Please output every entry below exactly as written, leaving out any pictures.
###
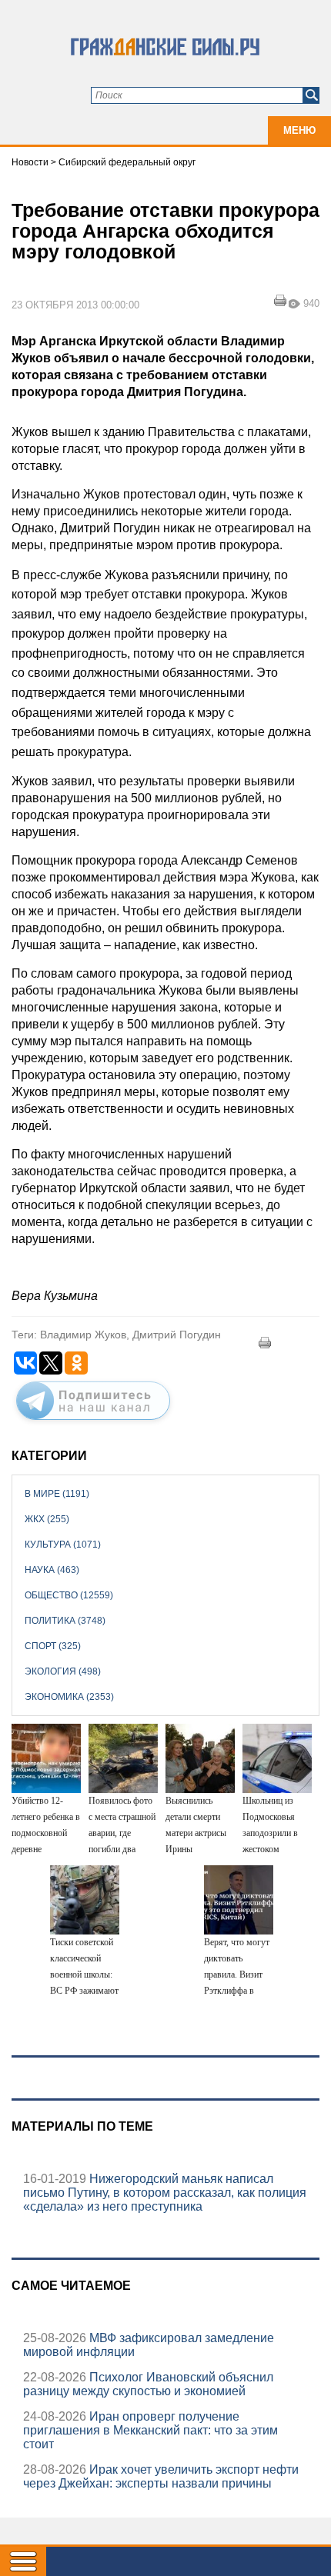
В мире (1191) (57, 1493)
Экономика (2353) (69, 1696)
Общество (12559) (69, 1595)
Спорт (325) (53, 1646)
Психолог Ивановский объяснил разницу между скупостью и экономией (148, 2384)
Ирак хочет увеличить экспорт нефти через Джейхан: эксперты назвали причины (161, 2476)
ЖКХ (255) (47, 1519)
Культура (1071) (63, 1544)
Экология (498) (63, 1671)
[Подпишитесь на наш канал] (93, 1423)
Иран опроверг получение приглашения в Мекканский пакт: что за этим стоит (150, 2430)
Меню (299, 130)
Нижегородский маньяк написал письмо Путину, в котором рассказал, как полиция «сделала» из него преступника (164, 2192)
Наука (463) (52, 1570)
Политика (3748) (65, 1620)
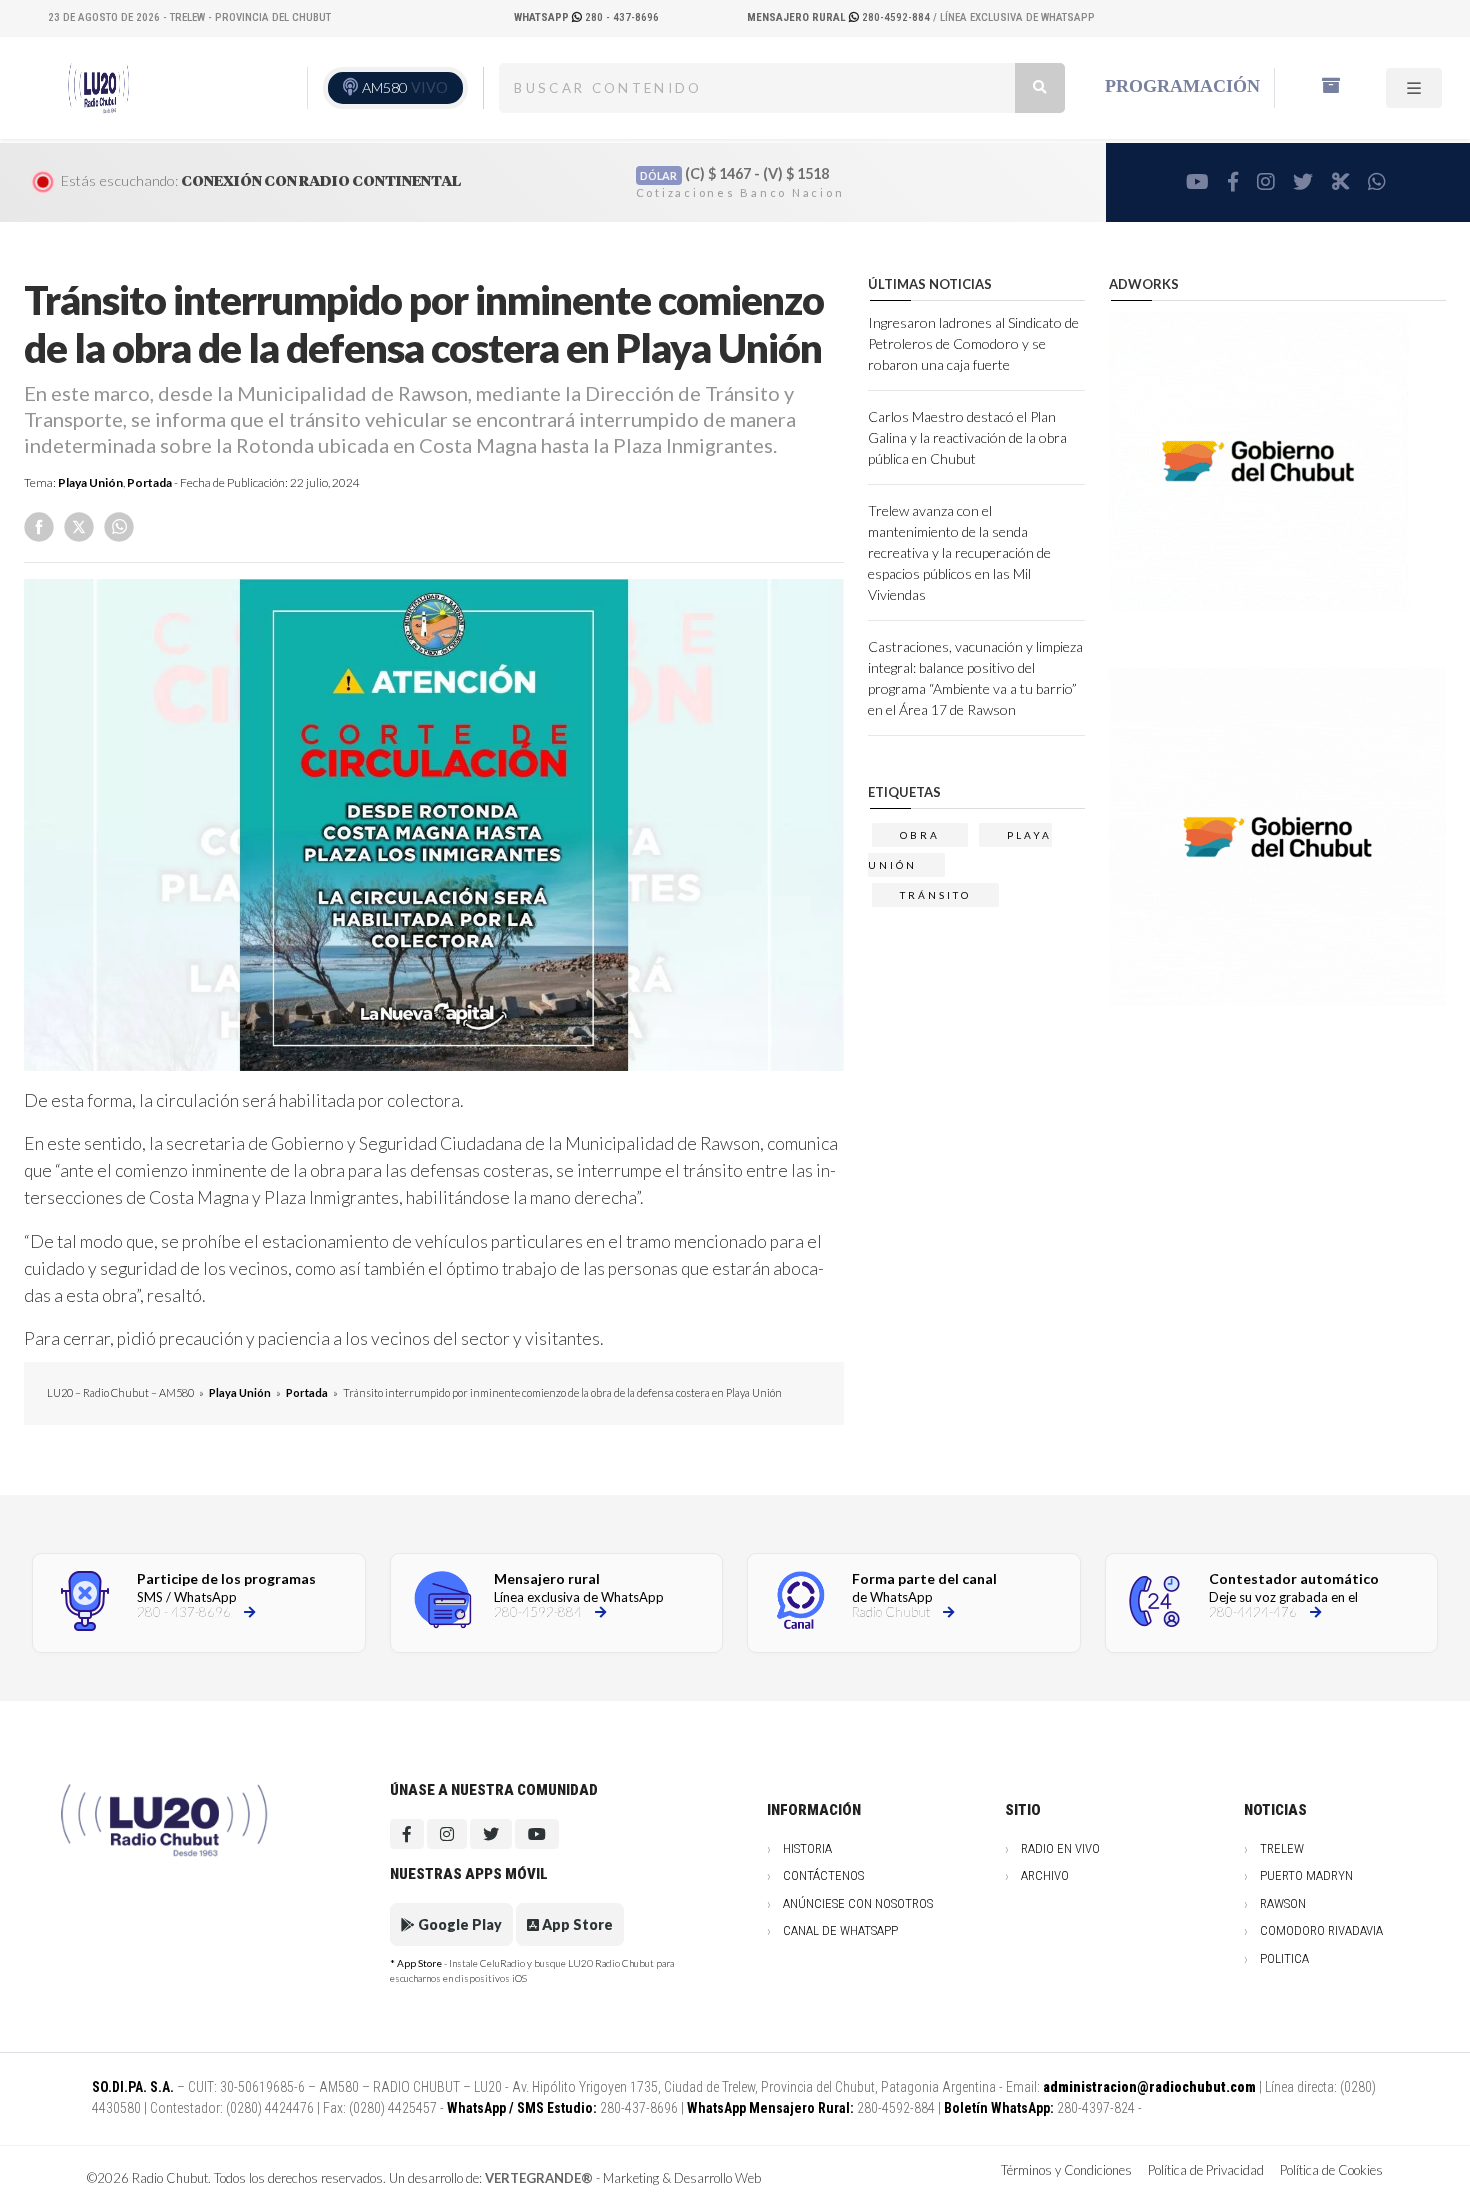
###
Task answer:
В мире (1191) (57, 1493)
Экономика (2353) (69, 1696)
Общество (12559) (69, 1595)
Спорт (325) (53, 1646)
Психолог Ивановский объяснил разницу между скупостью и экономией (148, 2384)
Ирак хочет увеличить экспорт нефти через Джейхан: эксперты назвали причины (161, 2476)
ЖКХ (255) (47, 1519)
Культура (1071) (63, 1544)
Экология (498) (63, 1671)
[Подпишитесь на наш канал] (93, 1423)
Иран опроверг получение приглашения в Мекканский пакт: что за этим стоит (150, 2430)
Меню (299, 130)
Нижегородский маньяк написал письмо Путину, в котором рассказал, как полиция «сделала» из него преступника (164, 2192)
Наука (463) (52, 1570)
Политика (3748) (65, 1620)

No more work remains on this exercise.